Je dirai ensuite qu’on n’est jamais loin des OGM quand on parle des comparants volontaires puisque cette question est posée très clairement aux Tribunaux à partir d’un arrachage collectif d’OGM lequel puise sa force à la fois dans le mode d’action (non-violent, à visage découvert), dans le nombre des faucheurs, et dans la détermination individuelle qui s’exprime contre les essais en plein champ. Nous avons d’ailleurs chaque fois largement abordé la question de fond devant les juridictions pour justifier la nécessité d’accueillir les comparants volontaires et avons d’ores et déjà développé un certain nombre d’arguments que nous reprendrons lors du débat de fond.
D’autre part l’enjeu de la reconnaissance de l’action collective, reconnaissance maintenant acquise quoiqu’il en sera in fine de la recevabilité juridique des comparants volontaires, valait bien selon moi le « risque » de se voir priver d’un degré de juridiction, sachant en outre que cette privation nous donne un moyen de droit supplémentaire devant la Cour Européenne.

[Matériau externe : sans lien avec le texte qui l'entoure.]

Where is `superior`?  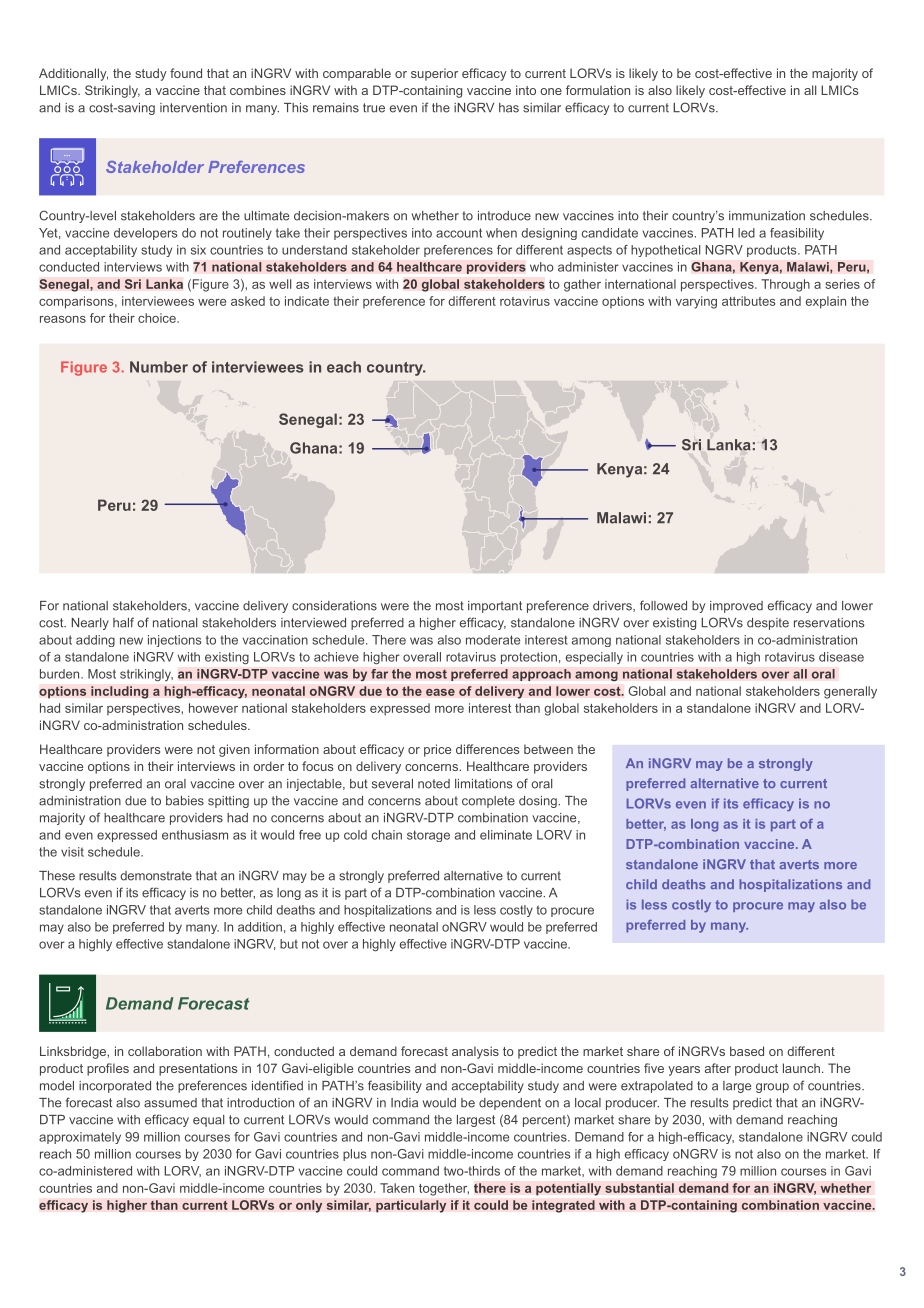 superior is located at coordinates (434, 74).
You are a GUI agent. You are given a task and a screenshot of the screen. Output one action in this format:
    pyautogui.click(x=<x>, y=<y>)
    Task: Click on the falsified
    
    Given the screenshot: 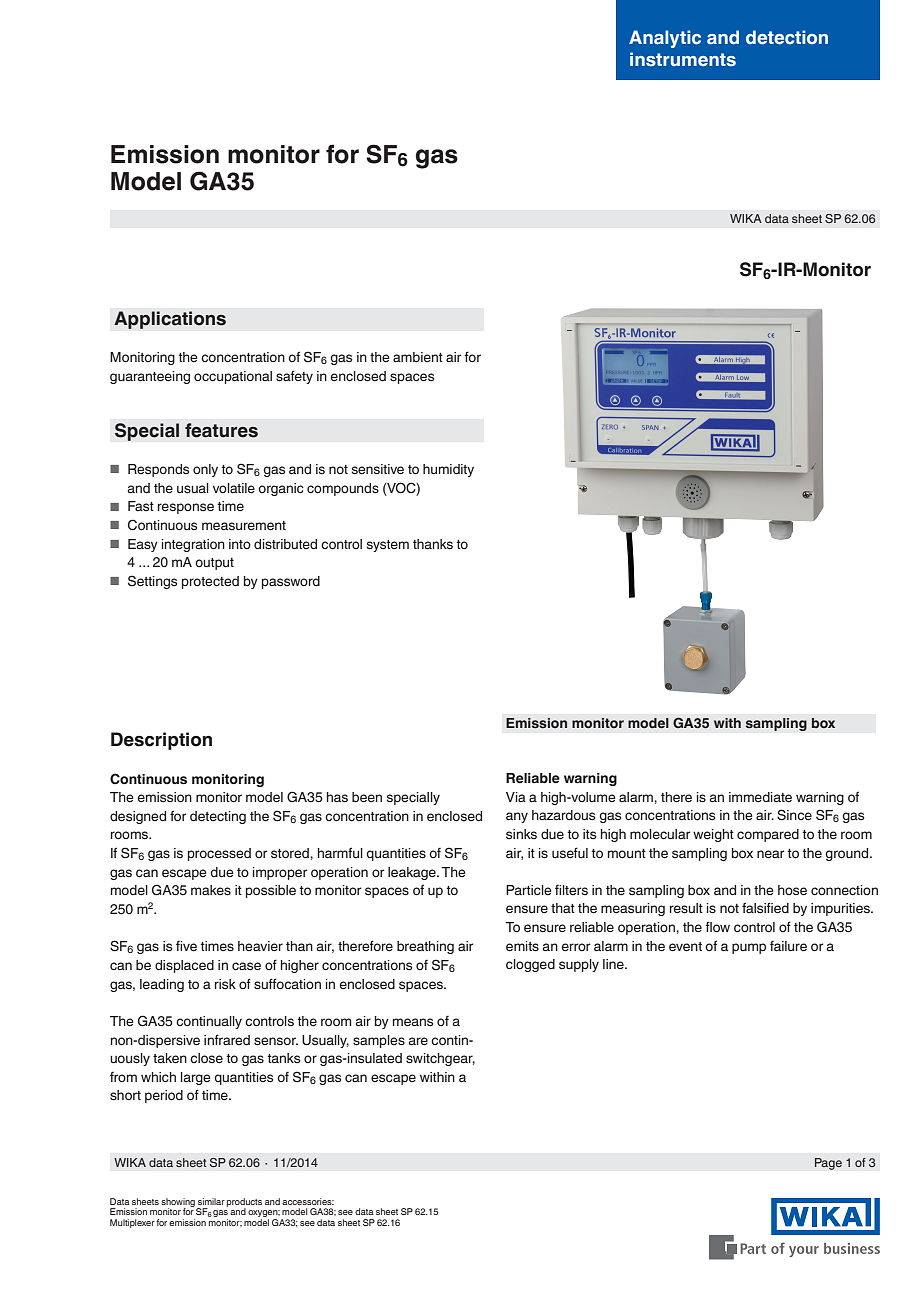 What is the action you would take?
    pyautogui.click(x=765, y=908)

Car, et c’est par là que je terminerai, il est clair que ce débat des comparants volontaires ne fait que commencer ; il sera nécessairement débattu devant la Cour de Cassation et surtout, par la suite, devant la Cour Européenne qui devrait être d’autant plus intéressée que ce débat repose à nouveau la question du rôle du Procureur en France, question que nous lierons au débat concernant le droit des citoyen(ne)s de revendiquer jusque et y compris devant les Tribunaux, leur participation active à une action de désobéissance civique. Vous le voyez, le débat est loin d’être terminé et nul doute qu’il restera présent lors des procès au fond devant les Cours et Tribunaux même lorsque ceux-ci auront cru devoir s’incliner devant la position du Procureur.